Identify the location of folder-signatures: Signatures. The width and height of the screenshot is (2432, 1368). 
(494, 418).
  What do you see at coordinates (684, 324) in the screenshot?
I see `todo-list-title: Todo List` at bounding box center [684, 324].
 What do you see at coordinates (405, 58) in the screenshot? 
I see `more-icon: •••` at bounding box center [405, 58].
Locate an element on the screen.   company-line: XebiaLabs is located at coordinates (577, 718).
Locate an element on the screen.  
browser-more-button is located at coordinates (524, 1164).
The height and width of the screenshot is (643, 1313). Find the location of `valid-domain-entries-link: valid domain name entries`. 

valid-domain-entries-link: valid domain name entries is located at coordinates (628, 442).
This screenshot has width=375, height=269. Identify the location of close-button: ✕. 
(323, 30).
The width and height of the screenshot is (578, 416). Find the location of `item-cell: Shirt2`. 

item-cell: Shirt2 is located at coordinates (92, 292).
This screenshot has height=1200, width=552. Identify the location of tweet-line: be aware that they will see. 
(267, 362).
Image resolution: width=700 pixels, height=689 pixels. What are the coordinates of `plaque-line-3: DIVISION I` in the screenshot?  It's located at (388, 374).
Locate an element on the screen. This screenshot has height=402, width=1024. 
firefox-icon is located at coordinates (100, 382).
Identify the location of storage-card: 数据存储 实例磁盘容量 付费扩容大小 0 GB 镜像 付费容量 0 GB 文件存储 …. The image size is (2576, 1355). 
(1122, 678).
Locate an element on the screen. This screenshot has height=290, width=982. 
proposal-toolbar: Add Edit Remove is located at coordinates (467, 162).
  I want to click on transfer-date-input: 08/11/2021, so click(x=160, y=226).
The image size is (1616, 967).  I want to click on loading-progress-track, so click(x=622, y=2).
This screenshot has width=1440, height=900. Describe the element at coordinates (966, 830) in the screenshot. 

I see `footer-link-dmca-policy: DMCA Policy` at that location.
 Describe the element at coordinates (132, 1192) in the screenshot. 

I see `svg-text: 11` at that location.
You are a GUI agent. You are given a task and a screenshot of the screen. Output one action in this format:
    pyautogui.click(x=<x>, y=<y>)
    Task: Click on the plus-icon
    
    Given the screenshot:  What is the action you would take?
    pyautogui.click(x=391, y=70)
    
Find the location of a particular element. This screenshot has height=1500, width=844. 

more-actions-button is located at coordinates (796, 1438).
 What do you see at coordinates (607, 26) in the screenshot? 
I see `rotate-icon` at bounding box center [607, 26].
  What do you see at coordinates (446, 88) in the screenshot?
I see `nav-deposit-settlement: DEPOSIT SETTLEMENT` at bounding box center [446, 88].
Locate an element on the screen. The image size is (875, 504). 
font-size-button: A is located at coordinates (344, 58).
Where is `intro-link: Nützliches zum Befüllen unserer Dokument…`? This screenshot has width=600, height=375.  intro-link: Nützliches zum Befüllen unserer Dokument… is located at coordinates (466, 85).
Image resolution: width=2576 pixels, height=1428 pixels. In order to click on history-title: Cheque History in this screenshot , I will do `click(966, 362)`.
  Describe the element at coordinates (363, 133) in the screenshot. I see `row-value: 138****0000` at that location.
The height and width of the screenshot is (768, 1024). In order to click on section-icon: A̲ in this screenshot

+ + + +

**What needs to be done**:
Reproduce the items above without any change, from the first line through the line that contains "browser-more-button is located", including that line.

**Result of the task**:
Identify the location of folder-signatures: Signatures. The width and height of the screenshot is (2432, 1368). 
(494, 418).
  What do you see at coordinates (684, 324) in the screenshot?
I see `todo-list-title: Todo List` at bounding box center [684, 324].
 What do you see at coordinates (405, 58) in the screenshot? 
I see `more-icon: •••` at bounding box center [405, 58].
Locate an element on the screen.   company-line: XebiaLabs is located at coordinates (577, 718).
Locate an element on the screen.  
browser-more-button is located at coordinates (524, 1164).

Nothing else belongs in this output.